1.4.2 Code Breakdown:

  1. read_csv(): Reads the downloaded CSV file.
  2. clean_names(): Converts column names to snake_case for easier handling.
  3. mutate(): Converts the occupancy_date column to a date format.
  4. select(): Retains only the relevant columns (occupancy_date and occupied_beds).

1.5 Explore/Understand

The cleaned dataset is now ready for exploration. We compute the monthly average number of occupied beds:

toronto_shelters_clean <-
    read_csv(
        here("data", "cleaned_toronto_shelters.csv"),
        show_col_types = FALSE
    )

#| label: tbl-homelessoccupancyd-2
#| tbl-cap: "Shelter usage in Toronto in 2021"

toronto_shelters_clean |>
    mutate(occupancy_month = month(
        occupancy_date,
        label = TRUE,
        abbr = FALSE
    )) |>
    arrange(month(occupancy_date)) |>
    drop_na(occupied_beds) |>
    summarise(
        number_occupied = mean(occupied_beds),
        .by = occupancy_month
    ) |>
    kable()
occupancy_month number_occupied
January 28.55708
February 27.73821
March 27.18521
April 26.31561
May 27.42596
June 28.88300
July 29.67137
August 30.83975
September 31.65405
October 32.32991
November 33.26980
December 33.52426

1.5.1 Code Breakdown:

  1. mutate():
    • Adds a new column, occupancy_month, extracted from the occupancy_date.
    • Uses month() from lubridate to get the month name.
  2. drop_na(): Removes rows with missing values in occupied_beds.
  3. summarise(): Groups data by month and calculates the mean.
  4. kable(): Creates a neatly formatted table.

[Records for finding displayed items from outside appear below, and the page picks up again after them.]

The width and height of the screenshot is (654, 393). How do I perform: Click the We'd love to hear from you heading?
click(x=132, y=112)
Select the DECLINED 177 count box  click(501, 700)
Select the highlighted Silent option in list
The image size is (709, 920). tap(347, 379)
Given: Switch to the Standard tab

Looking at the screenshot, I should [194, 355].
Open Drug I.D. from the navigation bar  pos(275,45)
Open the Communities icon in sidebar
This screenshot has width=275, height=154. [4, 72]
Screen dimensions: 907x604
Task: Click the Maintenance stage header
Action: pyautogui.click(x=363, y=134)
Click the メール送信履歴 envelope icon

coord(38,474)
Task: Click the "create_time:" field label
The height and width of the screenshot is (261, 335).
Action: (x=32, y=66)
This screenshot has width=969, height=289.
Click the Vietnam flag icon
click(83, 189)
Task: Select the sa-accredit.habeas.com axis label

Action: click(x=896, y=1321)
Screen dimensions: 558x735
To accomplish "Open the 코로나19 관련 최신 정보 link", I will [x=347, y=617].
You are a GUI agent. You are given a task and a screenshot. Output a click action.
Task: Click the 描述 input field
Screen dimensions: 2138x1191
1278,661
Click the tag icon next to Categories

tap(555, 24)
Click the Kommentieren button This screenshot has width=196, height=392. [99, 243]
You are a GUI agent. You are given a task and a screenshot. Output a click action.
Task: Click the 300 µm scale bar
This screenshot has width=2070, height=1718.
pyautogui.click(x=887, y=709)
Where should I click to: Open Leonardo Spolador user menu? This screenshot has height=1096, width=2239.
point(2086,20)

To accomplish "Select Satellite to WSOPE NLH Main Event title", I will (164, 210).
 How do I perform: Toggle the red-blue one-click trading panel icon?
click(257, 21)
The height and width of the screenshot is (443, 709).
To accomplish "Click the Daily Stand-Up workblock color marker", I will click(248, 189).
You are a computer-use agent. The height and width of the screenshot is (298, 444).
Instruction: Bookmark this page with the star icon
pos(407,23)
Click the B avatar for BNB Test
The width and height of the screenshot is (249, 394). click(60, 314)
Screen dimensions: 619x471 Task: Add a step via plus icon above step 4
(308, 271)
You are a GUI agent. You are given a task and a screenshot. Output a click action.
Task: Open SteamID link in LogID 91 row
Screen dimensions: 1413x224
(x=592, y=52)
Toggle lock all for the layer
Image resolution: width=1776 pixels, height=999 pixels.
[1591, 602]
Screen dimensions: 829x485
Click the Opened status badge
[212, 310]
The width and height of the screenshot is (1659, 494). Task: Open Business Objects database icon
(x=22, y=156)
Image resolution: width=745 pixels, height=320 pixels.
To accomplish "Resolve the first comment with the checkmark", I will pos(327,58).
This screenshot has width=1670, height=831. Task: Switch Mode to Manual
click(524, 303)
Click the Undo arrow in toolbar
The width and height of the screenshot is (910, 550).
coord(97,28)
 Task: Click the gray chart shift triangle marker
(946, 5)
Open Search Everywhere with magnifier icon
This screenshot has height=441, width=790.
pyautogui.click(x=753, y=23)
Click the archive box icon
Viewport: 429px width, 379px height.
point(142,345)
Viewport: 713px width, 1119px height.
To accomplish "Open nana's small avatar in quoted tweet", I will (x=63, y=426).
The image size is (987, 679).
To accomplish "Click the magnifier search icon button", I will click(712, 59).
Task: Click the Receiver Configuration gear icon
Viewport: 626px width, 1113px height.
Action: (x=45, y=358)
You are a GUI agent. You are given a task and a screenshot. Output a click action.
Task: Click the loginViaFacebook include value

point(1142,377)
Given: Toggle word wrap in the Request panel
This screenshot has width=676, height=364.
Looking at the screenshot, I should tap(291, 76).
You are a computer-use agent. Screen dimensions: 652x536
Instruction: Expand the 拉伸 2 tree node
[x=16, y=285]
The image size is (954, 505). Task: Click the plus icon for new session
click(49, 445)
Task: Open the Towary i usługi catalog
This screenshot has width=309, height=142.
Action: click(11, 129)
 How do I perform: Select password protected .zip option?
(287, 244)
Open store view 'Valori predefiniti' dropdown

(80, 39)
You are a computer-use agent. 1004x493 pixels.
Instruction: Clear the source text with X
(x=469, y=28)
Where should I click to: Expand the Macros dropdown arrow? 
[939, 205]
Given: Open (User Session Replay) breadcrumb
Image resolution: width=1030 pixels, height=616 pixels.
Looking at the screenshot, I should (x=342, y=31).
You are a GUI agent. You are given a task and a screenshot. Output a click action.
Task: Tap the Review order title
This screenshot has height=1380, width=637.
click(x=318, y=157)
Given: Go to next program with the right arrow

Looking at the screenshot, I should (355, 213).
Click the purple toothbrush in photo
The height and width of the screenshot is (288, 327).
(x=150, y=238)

The table provides insights into monthly shelter usage.

1.6 Share

The findings are summarized in a brief report:

β€œToronto has a large unhoused population. Freezing winters mean it is critical there are enough places in shelters. We are interested to understand how usage of shelters changes in colder months, compared with warmer months.

We use data provided by the City of Toronto about Toronto shelter bed occupancy. Specifically, at 4 a.m. each night a count is made of the occupied beds. We are interested in averaging this over the month. We cleaned, tidied, and analyzed the dataset using the statistical programming language R as well as the tidyverse, janitor, opendatatoronto, lubridate, and knitr. We then made a table of the average number of occupied beds each night for each month.

We found that the daily average number of occupied beds was higher in December 2021 than July 2021, with 34 occupied beds in December, compared with 30 in July. More generally, there was a steady increase in the daily average number of occupied beds between July and December, with a slight overall increase each month.”

1.7 SHARE!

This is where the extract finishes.